◆ DOCUMENT EXCERPT ◆
Reviewers report on the content and evaluate the book, discussing matters such as
the author’s logic, style, evidence, conclusions, and organization. Thus, in writing a
review, you combine the skills of describing what is on the page, analyzing how
the book tried to achieve its purpose and expressing your own reactions.

Steps for Writing a Book Review

1. Introduce the book, it’s subject, and the author
Most reviews start off with a heading that includes all the bibliographic information
about the book. You can use the following form:
Title. Author. Place of publication: publisher, date of publication. Number of pages.

Give the subject of the book with a brief (one or two sentences) outline indicating the
general topic.

Identify the author with any important information about him/her: Is he or she
affiliated with a university? What is his/her area of expertise? Has he/she written
any other books?

This defining information can be provided in a short paragraph.

2. What are the author’s viewpoint and purpose?
Present the book’s theme or thesis. Many times you will find the author’s main
purpose in writing the book in the introduction or preface.

3. What kind of evidence does the author use to prove his or her points?

◆ DIRECTION 1 ◆
Count the lines in the rows below that contain the word "Rectangular", and give only the number.

◆ RECORDS SHOWN ◆

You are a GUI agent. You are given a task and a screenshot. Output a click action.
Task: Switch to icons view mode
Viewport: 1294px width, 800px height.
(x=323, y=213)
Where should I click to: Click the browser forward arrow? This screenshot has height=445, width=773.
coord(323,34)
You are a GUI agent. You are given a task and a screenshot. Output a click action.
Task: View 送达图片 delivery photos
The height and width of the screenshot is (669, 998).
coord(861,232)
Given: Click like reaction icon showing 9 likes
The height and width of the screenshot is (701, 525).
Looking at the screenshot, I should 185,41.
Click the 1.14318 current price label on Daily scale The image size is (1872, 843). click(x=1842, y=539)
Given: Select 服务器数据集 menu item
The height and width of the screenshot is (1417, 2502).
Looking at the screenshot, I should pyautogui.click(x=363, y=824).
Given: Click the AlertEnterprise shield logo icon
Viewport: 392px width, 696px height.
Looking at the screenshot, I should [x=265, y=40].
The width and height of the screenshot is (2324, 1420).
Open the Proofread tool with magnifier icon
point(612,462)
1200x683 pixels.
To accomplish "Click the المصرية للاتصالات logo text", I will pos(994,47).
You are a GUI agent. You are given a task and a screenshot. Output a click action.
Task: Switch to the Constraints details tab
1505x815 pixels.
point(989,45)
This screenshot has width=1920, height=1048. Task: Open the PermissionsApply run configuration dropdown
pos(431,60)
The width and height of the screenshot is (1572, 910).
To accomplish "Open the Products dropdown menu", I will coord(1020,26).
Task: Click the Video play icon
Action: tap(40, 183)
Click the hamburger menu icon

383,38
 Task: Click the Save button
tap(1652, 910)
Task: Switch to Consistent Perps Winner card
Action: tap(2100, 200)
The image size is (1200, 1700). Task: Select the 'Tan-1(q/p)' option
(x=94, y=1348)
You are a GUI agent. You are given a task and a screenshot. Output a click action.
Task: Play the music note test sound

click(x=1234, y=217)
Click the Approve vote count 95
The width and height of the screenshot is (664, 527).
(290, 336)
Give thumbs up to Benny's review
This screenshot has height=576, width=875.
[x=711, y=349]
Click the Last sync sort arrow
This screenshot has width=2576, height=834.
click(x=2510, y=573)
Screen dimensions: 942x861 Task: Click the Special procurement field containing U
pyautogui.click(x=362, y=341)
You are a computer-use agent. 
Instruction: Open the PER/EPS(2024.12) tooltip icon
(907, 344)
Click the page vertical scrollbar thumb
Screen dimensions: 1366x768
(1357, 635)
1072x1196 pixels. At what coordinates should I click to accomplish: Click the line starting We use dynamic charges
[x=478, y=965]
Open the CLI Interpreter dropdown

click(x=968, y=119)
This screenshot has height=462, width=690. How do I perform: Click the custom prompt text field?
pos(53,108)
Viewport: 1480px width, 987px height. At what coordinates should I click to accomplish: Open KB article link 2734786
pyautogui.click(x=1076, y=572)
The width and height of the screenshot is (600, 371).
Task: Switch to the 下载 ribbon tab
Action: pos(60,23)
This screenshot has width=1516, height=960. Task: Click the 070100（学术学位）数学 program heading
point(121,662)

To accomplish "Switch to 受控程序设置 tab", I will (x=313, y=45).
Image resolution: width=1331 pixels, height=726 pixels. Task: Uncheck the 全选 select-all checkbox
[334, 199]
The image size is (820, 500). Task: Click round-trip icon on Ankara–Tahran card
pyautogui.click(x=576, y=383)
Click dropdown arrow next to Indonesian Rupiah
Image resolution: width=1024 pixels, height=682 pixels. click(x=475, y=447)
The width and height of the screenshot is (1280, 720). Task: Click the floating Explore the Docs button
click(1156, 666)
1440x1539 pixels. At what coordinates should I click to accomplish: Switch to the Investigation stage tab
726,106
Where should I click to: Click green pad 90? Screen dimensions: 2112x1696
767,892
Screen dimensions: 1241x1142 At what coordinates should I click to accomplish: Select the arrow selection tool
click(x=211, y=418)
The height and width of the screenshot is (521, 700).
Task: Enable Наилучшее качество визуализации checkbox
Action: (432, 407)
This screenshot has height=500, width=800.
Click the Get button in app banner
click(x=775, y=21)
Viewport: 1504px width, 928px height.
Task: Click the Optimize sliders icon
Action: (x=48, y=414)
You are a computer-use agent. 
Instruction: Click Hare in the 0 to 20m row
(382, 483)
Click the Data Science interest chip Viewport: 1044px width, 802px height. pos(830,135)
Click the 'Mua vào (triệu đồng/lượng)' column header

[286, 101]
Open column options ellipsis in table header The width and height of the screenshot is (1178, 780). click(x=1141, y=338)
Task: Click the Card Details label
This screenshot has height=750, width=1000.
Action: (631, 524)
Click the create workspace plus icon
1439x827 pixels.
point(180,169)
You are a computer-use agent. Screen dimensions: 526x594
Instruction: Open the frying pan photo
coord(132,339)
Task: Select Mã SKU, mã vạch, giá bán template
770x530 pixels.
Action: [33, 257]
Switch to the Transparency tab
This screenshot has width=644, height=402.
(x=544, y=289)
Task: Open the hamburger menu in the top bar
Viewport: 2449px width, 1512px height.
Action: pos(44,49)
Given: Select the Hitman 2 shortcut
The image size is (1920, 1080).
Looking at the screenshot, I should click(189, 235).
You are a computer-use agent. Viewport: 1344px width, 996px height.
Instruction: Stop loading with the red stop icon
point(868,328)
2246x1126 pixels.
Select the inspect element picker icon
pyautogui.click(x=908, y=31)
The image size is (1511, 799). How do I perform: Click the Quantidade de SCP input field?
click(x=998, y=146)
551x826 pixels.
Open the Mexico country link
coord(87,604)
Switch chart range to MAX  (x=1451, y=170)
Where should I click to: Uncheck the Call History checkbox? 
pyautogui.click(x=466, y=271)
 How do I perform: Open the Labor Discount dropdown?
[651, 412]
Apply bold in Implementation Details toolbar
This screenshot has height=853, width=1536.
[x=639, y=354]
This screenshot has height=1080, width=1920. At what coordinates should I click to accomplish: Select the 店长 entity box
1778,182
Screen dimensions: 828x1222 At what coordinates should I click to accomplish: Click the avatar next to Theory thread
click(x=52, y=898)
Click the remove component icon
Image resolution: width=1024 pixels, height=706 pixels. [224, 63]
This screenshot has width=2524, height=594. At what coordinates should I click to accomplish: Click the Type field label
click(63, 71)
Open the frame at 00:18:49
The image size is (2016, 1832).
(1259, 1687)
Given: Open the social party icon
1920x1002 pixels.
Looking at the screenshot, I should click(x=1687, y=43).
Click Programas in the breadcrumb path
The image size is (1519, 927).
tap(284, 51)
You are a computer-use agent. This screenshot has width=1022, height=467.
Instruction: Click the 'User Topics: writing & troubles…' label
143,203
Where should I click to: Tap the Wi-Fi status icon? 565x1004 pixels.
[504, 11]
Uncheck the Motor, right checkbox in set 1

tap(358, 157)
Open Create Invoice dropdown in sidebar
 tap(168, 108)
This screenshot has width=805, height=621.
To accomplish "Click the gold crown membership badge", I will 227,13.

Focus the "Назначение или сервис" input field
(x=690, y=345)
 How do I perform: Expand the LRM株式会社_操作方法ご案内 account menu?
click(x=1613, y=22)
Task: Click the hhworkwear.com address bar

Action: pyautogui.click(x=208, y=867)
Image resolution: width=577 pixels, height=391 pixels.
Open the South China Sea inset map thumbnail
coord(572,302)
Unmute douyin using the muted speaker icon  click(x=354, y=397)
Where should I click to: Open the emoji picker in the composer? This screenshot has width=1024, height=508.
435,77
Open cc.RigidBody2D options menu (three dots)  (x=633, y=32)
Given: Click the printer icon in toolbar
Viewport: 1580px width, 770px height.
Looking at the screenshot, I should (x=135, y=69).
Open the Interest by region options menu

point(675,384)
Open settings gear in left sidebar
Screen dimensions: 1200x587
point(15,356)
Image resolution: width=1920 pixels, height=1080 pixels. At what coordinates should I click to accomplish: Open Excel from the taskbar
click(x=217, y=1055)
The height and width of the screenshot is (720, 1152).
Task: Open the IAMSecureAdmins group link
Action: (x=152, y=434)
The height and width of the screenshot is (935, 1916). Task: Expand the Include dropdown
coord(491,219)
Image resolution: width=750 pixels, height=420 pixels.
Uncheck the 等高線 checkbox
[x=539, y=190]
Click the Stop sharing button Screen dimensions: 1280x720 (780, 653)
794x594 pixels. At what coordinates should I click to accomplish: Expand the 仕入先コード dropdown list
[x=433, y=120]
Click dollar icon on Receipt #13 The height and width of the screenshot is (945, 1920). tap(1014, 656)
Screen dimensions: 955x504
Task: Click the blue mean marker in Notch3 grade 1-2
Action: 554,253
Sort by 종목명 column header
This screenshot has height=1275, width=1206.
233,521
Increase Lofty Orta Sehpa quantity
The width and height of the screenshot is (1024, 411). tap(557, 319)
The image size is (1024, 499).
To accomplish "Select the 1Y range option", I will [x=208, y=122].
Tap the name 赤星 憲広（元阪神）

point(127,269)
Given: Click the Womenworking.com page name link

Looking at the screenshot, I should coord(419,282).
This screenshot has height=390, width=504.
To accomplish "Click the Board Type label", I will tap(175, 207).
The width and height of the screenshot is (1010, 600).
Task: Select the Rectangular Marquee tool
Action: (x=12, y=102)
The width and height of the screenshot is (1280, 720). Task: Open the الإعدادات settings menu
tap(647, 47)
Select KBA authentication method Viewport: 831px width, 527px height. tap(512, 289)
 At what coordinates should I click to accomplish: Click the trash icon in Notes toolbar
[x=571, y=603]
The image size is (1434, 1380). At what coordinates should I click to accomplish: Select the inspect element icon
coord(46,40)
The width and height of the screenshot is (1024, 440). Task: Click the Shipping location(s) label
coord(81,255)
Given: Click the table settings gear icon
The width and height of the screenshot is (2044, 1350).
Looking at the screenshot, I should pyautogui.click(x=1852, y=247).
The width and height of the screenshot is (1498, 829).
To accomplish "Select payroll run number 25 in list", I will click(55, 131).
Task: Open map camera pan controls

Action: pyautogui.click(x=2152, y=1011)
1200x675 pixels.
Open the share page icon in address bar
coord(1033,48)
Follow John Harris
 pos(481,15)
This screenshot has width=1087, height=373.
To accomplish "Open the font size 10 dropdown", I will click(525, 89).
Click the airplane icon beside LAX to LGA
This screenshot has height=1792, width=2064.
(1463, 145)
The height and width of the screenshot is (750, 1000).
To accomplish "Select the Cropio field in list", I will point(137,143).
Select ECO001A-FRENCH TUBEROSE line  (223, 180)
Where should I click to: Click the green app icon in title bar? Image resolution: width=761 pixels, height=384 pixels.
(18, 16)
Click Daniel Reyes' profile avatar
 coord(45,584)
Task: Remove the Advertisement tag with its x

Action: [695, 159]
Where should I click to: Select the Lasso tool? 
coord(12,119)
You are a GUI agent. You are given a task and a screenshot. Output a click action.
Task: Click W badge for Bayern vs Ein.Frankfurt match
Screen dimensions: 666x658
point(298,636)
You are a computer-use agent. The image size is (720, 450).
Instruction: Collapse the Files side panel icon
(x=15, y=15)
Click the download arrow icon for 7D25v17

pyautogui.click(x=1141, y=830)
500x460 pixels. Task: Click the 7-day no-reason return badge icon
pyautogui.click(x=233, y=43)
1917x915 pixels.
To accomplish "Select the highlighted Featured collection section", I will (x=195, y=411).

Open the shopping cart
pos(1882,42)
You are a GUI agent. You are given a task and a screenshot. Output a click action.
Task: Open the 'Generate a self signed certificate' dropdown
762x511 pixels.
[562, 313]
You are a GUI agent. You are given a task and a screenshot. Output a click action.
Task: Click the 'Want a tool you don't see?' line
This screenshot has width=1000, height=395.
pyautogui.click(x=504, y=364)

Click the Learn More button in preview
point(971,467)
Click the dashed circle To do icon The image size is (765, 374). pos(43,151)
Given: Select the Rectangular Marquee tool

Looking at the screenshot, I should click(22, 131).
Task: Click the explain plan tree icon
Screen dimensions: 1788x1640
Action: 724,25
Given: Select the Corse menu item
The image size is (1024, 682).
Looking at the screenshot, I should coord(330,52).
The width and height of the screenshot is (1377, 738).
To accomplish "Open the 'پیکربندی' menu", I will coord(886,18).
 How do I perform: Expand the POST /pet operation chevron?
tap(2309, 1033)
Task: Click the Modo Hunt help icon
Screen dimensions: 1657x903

◆ DIRECTION 2 ◆
Reproduce the book review guide above word for word, in full.

◆ SOLUTION 1 ◆
2

◆ SOLUTION 2 ◆
Reviewers report on the content and evaluate the book, discussing matters such as
the author’s logic, style, evidence, conclusions, and organization. Thus, in writing a
review, you combine the skills of describing what is on the page, analyzing how
the book tried to achieve its purpose and expressing your own reactions.

Steps for Writing a Book Review

1. Introduce the book, it’s subject, and the author
Most reviews start off with a heading that includes all the bibliographic information
about the book. You can use the following form:
Title. Author. Place of publication: publisher, date of publication. Number of pages.

Give the subject of the book with a brief (one or two sentences) outline indicating the
general topic.

Identify the author with any important information about him/her: Is he or she
affiliated with a university? What is his/her area of expertise? Has he/she written
any other books?

This defining information can be provided in a short paragraph.

2. What are the author’s viewpoint and purpose?
Present the book’s theme or thesis. Many times you will find the author’s main
purpose in writing the book in the introduction or preface.

3. What kind of evidence does the author use to prove his or her points?